- TEXTAUSZUG
Im vorliegenden Zusammenhang sind unter anderem folgende

Vorschriften der VO relevant:

"§ 1

(1) Das in den Marktgemeinden Neumarkt am Wallersee und Seekirchen am Wallersee und in der Gemeinde Köstendorf, politischer Bezirk Salzburg-Umgebung, nördlich des Wallersees gelegene großflächige Moor-, Feuchtwiesen- und Waldgebiet zwischen Zell am Wallersee, Weng und Maierhof wird samt demjenigen vorgelagerten Teil des Wallersees, der mit Schilf, Binsen und sonstigen Wasserpflanzen bewachsen ist, zum Naturschutzgebiet erklärt.

...

- WAS ZU TUN IST
1. Zitiere aus dem Textauszug wörtlich die Stelle, die mit „(1) Das in den“ beginnt und bis einschließlich „zum Naturschutzgebiet erklärt.“ reicht.
2. Beantworte, zwischen welchen Orten das Moor-, Feuchtwiesen- und Waldgebiet laut Textauszug liegt.
3. Liste alle Gemeinden und Marktgemeinden auf, die der Textauszug nennt.
Die anschließenden Zeilen sind eigenständiges Material und gehören nicht zum Textauszug.

- ROHDATEN
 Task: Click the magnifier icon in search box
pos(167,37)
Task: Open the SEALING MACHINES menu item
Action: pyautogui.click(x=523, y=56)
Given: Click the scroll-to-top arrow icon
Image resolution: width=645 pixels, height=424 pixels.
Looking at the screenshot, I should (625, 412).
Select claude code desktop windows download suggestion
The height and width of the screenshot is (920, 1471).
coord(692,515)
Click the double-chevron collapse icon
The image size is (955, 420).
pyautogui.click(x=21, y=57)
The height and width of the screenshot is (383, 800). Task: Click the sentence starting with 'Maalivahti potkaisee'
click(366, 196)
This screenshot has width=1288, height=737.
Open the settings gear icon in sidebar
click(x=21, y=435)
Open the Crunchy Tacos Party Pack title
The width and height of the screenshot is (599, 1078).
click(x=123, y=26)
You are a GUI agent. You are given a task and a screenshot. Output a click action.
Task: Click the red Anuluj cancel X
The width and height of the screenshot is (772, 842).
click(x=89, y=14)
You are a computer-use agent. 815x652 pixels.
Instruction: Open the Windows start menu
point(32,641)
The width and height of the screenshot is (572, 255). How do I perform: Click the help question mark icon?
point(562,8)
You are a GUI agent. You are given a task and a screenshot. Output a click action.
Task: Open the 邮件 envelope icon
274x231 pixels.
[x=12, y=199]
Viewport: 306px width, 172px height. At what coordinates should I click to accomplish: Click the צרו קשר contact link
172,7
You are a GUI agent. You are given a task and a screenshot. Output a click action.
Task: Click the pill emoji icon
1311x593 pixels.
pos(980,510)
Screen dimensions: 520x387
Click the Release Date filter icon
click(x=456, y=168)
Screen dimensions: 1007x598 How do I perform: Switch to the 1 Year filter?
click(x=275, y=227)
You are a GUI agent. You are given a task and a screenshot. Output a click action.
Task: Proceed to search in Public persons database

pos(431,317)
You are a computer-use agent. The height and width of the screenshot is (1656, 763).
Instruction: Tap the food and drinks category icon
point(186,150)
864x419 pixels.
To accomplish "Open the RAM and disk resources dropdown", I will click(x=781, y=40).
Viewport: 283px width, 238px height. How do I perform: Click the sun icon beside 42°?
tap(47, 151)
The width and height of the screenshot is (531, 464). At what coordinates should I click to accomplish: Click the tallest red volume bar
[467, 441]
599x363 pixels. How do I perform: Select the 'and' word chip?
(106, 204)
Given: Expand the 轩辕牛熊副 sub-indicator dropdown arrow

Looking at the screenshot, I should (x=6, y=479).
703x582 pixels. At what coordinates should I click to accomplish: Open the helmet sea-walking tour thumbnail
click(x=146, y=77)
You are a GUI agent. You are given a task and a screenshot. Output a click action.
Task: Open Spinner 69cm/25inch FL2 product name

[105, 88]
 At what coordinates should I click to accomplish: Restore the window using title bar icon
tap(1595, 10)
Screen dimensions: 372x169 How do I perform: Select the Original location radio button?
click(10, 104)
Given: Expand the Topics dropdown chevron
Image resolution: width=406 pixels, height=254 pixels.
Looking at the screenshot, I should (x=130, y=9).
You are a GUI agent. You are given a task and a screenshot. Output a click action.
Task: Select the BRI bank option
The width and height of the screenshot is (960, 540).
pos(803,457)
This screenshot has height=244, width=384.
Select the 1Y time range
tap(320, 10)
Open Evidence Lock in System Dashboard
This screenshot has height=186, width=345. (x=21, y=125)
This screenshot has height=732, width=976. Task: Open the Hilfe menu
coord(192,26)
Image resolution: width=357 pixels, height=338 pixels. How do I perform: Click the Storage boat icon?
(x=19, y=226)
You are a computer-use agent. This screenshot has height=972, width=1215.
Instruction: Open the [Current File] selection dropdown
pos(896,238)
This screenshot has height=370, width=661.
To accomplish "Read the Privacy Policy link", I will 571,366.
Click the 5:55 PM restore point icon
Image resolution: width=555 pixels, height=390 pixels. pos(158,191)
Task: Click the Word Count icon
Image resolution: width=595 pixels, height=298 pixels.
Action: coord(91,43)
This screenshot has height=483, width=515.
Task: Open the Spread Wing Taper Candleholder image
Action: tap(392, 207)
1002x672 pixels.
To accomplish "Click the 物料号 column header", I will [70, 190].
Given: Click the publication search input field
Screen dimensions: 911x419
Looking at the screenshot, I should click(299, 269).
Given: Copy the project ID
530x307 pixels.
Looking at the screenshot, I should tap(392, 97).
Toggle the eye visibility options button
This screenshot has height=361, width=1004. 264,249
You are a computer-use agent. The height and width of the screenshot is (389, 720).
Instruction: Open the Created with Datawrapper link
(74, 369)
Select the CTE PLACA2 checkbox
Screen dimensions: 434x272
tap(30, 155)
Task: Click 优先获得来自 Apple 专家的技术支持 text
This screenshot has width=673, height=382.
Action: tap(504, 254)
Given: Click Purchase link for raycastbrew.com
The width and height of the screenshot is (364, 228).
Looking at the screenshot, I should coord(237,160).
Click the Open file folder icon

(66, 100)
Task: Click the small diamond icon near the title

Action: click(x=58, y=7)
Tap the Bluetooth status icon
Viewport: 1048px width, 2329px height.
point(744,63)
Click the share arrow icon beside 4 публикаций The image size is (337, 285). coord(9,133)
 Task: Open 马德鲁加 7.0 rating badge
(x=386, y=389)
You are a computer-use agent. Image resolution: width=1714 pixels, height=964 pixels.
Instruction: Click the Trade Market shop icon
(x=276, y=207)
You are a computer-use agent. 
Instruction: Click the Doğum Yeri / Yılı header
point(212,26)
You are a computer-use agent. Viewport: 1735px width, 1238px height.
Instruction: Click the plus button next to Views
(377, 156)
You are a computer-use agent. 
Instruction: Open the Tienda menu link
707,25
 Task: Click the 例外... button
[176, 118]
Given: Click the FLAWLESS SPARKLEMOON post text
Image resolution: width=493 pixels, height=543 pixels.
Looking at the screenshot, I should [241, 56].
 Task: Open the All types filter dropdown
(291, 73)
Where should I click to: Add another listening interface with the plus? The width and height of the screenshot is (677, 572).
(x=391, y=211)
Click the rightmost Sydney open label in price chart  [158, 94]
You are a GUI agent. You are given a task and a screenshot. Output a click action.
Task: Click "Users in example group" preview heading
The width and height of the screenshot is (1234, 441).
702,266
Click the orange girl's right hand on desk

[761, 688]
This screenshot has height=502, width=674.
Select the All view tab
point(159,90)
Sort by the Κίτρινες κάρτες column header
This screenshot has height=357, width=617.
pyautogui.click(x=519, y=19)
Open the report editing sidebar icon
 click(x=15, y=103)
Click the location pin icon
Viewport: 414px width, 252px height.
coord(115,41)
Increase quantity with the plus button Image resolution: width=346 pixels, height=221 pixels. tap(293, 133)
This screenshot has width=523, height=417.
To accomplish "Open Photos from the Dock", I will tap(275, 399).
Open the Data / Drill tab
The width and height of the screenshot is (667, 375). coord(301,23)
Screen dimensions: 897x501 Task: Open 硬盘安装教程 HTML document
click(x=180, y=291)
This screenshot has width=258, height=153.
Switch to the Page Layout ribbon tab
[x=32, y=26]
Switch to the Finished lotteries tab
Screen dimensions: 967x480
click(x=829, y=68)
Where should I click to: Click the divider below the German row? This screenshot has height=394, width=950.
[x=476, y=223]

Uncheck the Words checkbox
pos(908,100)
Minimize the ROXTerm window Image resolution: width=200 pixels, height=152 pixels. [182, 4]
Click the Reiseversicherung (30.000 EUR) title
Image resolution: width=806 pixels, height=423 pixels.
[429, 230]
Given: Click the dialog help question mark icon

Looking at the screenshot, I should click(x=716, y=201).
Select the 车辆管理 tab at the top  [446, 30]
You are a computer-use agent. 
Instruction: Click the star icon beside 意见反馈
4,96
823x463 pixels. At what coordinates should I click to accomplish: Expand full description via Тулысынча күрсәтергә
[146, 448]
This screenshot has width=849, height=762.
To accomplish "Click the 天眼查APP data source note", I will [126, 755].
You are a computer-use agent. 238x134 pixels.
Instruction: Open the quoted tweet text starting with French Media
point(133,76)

- ERGEBNISSE
1.
(1) Das in den Marktgemeinden Neumarkt am Wallersee und Seekirchen am Wallersee und in der Gemeinde Köstendorf, politischer Bezirk Salzburg-Umgebung, nördlich des Wallersees gelegene großflächige Moor-, Feuchtwiesen- und Waldgebiet zwischen Zell am Wallersee, Weng und Maierhof wird samt demjenigen vorgelagerten Teil des Wallersees, der mit Schilf, Binsen und sonstigen Wasserpflanzen bewachsen ist, zum Naturschutzgebiet erklärt.

2. Zwischen Zell am Wallersee, Weng und Maierhof.

3.
- Neumarkt am Wallersee
- Seekirchen am Wallersee
- Köstendorf